In this section we consider the problem of the discrepancy method application to choose the threshold/block-size parameter of the extremal index estimator. To simplify, let us assume that we choose the threshold parameter u. It seems that for this purpose one can take $F_u = T_{\hat{\theta }(u)},$ $\hat{F}_n$ be equal to the empirical cdf of the sequence $\{Z_i\}_{i=1}^L$ and $\rho $ be equal to the $\omega ^2$ distance in (6). However, we cannot directly apply the discrepancy method coupling with the $\omega ^2$ distance to this problem since $T_\theta $ is not a continuous distribution and thus the limit distribution of the CMS statistic would depend on $\theta $. To overcome this difficulty, we introduce the modification of the CMS statistic based only on the largest order statistics corresponding to $\{Z_i\}_{i=1}^L,$ since, as was mentioned in Sect. 2.1, the largest elements of this sequence are continuously distributed and asymptotically independent. Thus we face the problem of goodness-of-fit testing of left-censored data and, in particular, distribution tails, see [20] for the principles of testing of distribution tails.

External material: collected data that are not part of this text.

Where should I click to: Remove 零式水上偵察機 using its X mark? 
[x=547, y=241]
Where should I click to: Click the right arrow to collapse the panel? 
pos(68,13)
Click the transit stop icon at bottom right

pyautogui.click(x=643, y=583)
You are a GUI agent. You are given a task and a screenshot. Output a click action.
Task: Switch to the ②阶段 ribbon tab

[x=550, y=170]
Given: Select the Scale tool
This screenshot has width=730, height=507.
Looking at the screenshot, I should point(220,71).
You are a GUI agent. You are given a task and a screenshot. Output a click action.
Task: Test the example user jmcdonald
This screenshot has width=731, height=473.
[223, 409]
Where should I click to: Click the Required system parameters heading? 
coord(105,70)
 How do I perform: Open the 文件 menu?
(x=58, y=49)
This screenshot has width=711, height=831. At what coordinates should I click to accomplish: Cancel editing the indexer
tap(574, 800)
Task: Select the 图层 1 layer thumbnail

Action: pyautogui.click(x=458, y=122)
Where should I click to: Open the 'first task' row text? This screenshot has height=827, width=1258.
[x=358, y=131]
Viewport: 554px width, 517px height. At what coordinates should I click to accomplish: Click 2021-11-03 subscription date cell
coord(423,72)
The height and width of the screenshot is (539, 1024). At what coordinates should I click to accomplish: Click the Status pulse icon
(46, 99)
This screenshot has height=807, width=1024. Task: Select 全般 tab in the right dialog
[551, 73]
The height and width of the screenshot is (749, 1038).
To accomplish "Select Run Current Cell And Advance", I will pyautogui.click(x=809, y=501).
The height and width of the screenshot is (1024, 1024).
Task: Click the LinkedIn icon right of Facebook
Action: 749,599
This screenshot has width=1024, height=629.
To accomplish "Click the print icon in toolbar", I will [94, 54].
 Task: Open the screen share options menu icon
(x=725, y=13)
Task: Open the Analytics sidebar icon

Let $(Y_i)_{i=1}^n$ be independent identically distributed random variables with common continuous cdf $F_Y.$ Recall that if the hypothesis $H_0: F_Y = F_0$ for continuous cdf $F_0$ holds, then the CMS statistic can be rewritten as

$$\begin{aligned} \omega ^2_n = \sum _{i=1}^n \left( F_0(Y_{(i)}) - \frac{i-0.5}{n}\right) ^2 + \frac{1}{12 n}, \end{aligned}$$

where $Y_{(1)}\le \ldots \le Y_{(n)}$ are the order statistics corresponding to $(Y_i)_{i=1}^n.$ It is well-known that the limit distribution of $\omega ^2_n$ (denote its cdf as $A_1$) under $H_0$ does not depend on $F_0.$

Goodness-of-fit procedures for various types of left- and right-censored data were proposed in a large number of works, we refer to the classical monograph [4] and recent monograph [23]. But to the best of author’s knowledge, there are no works in the literature proposing the modifications of goodness-of-fit statistics for censored data having the same limit distribution as their full-sample analogues. Introduce the following modification of the CMS statistic

$$\begin{aligned} \hat{\omega }_k^2 = \sum _{i=0}^{k-1} \left( \frac{F_0(Y_{(n-i)}) - F_0(Y_{(n-k)})}{1 - F_0(Y_{(n-k)})} - \frac{k-i-0.5}{k}\right) ^2 + \frac{1}{12 k}. \end{aligned}$$

Theorem 2

Let the hypothesis $H_0^t: \{F_Y(x) = F_0(x)\ \mathrm{for}\ \mathrm{all}\ \mathrm{large}\ x\}$ holds. Then there is c such that

$$\begin{aligned} \hat{\omega }_k^2 {\mathop {\rightarrow }\limits ^{d}} \xi \sim A_1 \end{aligned}$$

as $k\rightarrow \infty ,$ $k/n < c,$ $n\rightarrow \infty .$

Theorem 3.1, [15], is a particular case of the latter theorem for $F_0 = F_\theta ,$ where $F_\theta $ is defined in (1). It is worth noting that there is no necessity to require the continuity of $F_0$ for all real x; we need this only for all sufficiently large x. Theorem 2 allows us to propose the goodness-of-fit test for continuous distribution tail of significance level $\alpha $ in the following way

$$\begin{aligned} \text{ if } \hat{\omega }_k^2 > a_{1-\alpha }, \text{ then } \text{ reject } H_0^t, \end{aligned}$$

where $a_{1-\alpha }$ is the $(1-\alpha )$-quantile of $A_1.$ Additionally, one can show that this test is consistent as $k\rightarrow \infty ,$ $k/n \rightarrow 0,$ $n\rightarrow \infty .$ Clear, only the largest order statistics of a sample can be used for testing the distribution tail hypotheses both if $k/n\rightarrow 0$ and if $k/n<c.$ This problem is reasonable both if only the upper tail of the distribution is of interest and/or if only the largest order statistics of a sample are available.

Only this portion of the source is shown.